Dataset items
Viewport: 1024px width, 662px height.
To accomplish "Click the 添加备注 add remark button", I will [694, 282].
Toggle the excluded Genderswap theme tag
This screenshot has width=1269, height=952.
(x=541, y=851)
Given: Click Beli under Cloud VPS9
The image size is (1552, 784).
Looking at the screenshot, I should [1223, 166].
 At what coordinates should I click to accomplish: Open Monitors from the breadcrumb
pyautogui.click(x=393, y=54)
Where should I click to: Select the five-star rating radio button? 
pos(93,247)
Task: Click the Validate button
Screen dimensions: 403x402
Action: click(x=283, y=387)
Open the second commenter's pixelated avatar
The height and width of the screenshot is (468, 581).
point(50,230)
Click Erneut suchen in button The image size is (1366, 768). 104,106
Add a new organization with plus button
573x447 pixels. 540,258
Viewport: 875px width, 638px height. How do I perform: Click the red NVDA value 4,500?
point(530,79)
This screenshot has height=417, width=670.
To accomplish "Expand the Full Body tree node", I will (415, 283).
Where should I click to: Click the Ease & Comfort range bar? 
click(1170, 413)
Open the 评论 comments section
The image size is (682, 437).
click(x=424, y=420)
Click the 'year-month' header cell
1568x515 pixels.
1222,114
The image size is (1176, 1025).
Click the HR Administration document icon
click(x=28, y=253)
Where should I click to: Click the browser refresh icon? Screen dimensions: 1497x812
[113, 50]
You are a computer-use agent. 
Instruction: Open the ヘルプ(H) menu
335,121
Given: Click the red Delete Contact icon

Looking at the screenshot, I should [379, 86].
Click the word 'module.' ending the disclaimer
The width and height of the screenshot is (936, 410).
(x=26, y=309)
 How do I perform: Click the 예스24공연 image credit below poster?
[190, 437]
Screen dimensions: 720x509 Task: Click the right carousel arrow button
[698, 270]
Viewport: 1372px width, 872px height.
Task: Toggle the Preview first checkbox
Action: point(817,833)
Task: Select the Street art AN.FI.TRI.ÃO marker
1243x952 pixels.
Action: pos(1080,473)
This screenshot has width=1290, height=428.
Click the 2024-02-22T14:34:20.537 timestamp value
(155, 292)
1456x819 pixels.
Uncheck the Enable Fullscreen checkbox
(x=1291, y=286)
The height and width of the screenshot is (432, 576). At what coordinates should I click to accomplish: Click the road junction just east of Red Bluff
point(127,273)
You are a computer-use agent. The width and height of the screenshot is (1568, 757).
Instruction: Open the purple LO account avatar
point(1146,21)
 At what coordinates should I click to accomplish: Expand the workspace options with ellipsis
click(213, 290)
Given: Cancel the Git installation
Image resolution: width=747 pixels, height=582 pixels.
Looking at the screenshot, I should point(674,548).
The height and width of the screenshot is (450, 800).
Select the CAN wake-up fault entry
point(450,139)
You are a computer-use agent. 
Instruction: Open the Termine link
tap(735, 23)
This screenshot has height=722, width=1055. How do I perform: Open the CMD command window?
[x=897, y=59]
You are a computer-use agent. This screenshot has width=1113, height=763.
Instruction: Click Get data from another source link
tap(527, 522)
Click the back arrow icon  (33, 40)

## Assigned task
Look through the entries above. Extract each line with the word "computer".

## Solution
You are a computer-use agent. 
You are a computer-use agent. The width and height of the screenshot is (1568, 757).
You are a computer-use agent. 
You are a computer-use agent. This screenshot has width=1113, height=763.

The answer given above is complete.